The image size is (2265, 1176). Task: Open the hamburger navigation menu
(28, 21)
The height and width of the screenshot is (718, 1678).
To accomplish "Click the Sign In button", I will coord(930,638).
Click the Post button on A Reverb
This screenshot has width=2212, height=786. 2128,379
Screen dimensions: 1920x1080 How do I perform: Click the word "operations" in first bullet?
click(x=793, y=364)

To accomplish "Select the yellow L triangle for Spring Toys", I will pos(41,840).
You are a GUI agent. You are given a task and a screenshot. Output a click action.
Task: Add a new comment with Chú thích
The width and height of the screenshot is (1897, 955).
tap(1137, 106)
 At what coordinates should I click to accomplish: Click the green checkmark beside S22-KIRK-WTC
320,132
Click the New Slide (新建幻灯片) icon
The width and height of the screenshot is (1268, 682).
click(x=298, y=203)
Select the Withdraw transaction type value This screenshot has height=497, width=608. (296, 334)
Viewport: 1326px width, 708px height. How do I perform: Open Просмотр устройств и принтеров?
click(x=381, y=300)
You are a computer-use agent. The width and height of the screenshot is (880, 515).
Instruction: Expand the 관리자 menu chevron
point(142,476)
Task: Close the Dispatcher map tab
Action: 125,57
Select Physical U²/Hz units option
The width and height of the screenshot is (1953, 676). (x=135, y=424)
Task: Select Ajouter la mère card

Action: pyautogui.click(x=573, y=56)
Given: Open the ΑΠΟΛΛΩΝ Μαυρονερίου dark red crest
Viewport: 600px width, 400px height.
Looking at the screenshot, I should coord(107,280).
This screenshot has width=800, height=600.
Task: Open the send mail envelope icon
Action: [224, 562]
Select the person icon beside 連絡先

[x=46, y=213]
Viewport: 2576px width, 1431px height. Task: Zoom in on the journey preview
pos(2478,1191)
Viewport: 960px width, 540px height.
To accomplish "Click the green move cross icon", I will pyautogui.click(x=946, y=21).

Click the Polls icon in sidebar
++++++
Could you copy out all the material word for word?

OUTPUT:
The image size is (2265, 1176). Task: Open the hamburger navigation menu
(28, 21)
The height and width of the screenshot is (718, 1678).
To accomplish "Click the Sign In button", I will coord(930,638).
Click the Post button on A Reverb
This screenshot has width=2212, height=786. 2128,379
Screen dimensions: 1920x1080 How do I perform: Click the word "operations" in first bullet?
click(x=793, y=364)

To accomplish "Select the yellow L triangle for Spring Toys", I will pos(41,840).
You are a GUI agent. You are given a task and a screenshot. Output a click action.
Task: Add a new comment with Chú thích
The width and height of the screenshot is (1897, 955).
tap(1137, 106)
 At what coordinates should I click to accomplish: Click the green checkmark beside S22-KIRK-WTC
320,132
Click the New Slide (新建幻灯片) icon
The width and height of the screenshot is (1268, 682).
click(x=298, y=203)
Select the Withdraw transaction type value This screenshot has height=497, width=608. (296, 334)
Viewport: 1326px width, 708px height. How do I perform: Open Просмотр устройств и принтеров?
click(x=381, y=300)
You are a computer-use agent. The width and height of the screenshot is (880, 515).
Instruction: Expand the 관리자 menu chevron
point(142,476)
Task: Close the Dispatcher map tab
Action: 125,57
Select Physical U²/Hz units option
The width and height of the screenshot is (1953, 676). (x=135, y=424)
Task: Select Ajouter la mère card

Action: pyautogui.click(x=573, y=56)
Given: Open the ΑΠΟΛΛΩΝ Μαυρονερίου dark red crest
Viewport: 600px width, 400px height.
Looking at the screenshot, I should coord(107,280).
This screenshot has width=800, height=600.
Task: Open the send mail envelope icon
Action: [224, 562]
Select the person icon beside 連絡先

[x=46, y=213]
Viewport: 2576px width, 1431px height. Task: Zoom in on the journey preview
pos(2478,1191)
Viewport: 960px width, 540px height.
To accomplish "Click the green move cross icon", I will pyautogui.click(x=946, y=21).

Click the Polls icon in sidebar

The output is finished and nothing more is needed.